Trop tôt, trop tard (After Henri Cartier-Bresson)
Série de 12 photographies. 52 x 42 cm.
La série Trop tôt, trop tard (After Henri Cartier-Bresson) fait partie d’un ensemble d’œuvres nommé After Photography en référence aux pratiques post-modernes de la citation, mais aussi au florilège d’expositions et de publications récentes laissant justement entendre que nous serions entrés dans l’ère d’un “après “ de la photographie.
La règle que je me suis fixée est que chaque travail de ce corpus se réfère, dans la mesure du possible, à un artiste qui a compté dans mon parcours et dont l’œuvre serait prétexte à une spéculation sur la nature de l’image ou à une réflexion sur les outils et les moyens de production de la photographie, à travers son histoire, ses “mythes“, son iconographie, son matériel, ses “petites phrases“ ou son fonds canonique.

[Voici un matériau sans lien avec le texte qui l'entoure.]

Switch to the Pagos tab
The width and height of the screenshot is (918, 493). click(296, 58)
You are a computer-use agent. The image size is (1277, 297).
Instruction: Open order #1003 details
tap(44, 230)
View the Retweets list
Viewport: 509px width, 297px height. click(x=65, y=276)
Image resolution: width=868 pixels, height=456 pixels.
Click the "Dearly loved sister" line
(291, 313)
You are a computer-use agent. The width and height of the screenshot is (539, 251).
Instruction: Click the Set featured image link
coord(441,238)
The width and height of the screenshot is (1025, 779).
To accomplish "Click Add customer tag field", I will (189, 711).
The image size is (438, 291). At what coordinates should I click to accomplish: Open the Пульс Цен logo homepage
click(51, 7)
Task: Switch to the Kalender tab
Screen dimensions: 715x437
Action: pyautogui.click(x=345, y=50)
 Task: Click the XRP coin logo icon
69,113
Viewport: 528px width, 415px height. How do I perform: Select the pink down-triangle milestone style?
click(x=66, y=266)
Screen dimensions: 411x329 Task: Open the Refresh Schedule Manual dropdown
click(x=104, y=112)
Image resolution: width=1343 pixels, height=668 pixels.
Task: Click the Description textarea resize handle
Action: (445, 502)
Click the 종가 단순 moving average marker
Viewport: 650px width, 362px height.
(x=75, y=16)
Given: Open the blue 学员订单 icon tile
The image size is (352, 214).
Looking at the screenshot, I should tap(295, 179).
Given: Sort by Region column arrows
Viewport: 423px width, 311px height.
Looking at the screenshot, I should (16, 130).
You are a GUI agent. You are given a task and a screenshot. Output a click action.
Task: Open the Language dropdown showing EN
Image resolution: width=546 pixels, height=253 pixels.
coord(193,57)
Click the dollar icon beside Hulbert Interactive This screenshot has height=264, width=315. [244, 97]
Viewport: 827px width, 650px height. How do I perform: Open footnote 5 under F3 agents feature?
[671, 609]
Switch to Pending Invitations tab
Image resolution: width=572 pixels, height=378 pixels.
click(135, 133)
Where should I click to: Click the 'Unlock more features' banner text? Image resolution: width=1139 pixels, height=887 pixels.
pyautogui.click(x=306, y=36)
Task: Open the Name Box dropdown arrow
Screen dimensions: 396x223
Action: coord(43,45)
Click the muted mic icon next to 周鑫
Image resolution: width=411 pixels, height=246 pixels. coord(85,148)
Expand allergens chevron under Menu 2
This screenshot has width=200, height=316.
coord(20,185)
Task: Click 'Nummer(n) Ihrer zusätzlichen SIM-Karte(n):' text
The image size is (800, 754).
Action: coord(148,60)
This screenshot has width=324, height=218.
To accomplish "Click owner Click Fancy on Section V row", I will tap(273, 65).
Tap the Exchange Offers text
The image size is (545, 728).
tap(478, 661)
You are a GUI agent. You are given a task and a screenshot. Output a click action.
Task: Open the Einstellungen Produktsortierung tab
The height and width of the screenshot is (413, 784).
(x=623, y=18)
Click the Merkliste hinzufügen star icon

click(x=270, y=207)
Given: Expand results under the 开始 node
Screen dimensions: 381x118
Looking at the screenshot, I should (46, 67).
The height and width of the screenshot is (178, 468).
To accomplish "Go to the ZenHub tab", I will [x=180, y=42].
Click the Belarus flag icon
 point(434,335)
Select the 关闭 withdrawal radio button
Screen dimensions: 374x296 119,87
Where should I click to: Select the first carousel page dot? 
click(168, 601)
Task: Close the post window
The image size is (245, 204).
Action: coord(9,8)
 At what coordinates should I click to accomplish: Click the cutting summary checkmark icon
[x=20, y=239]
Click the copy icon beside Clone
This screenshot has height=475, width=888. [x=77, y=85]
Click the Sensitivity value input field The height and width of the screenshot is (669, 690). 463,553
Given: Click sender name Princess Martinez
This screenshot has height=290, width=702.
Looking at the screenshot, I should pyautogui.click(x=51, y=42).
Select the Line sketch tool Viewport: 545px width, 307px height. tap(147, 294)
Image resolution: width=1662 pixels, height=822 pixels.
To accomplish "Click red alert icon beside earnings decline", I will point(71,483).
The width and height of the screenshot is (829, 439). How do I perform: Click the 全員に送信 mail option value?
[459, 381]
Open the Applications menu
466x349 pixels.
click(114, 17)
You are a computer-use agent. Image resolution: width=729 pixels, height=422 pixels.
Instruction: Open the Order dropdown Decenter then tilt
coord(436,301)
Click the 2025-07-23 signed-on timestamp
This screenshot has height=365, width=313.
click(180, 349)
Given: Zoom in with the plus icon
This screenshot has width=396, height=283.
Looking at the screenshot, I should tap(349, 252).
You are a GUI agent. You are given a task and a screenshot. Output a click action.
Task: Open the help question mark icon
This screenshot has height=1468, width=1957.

Cartier-Bresson a été un modèle pour beaucoup de ceux qui ont abordé la photographie à la fin des années quatre-vingt et pour lesquels les figures imposées de l’instant décisif, de la composition équilibrée et du liseré noir sur le tirage – preuve du non recadrage – étaient les seuls garants d’une photo “réussie“. À l’heure où Photoshop fournit à tout un chacun des outils permettant de rattraper n’importe quel type de ratage et de recomposer les images à sa guise, il peut sembler relativement obsolète d’aborder la photographie en adoptant de tels préceptes. Comme pour en faire la preuve par l’absurde, j’ai gommé tout ce qui atteste d’un instant décisif sur une sélection d’images. J’ai également choisi un mode de présentation aussi fidèle que possible à celui des photographies originales. Le titre est emprunté à un film de Jean-Marie Straub et Danièle Huillet qui raconte des faits historiques liés à la Révolution, avec pour seules images de longs travellings sur la route ou le paysage.
Instaurant un autre rapport au temps, le résultat livre une lecture inédite de l’œuvre ; il met en évidence un choix de configurations topographiques liées à des points de vue très particuliers et souligne en particulier la géométrie des compositions. On peut tergiverser sur le statut de ces images ; bien que jouant sur un registre iconoclaste, elles racontent pourtant quelque chose de l’univers du grand maître et invitent à imaginer ses errances à la recherche de l’endroit idéal où se poster, à l’affût du moment propice au déclenchement… L’univers de Cartier-Bresson ainsi reconstitué dégage, me semble-t-il, un étrange sentiment de solitude.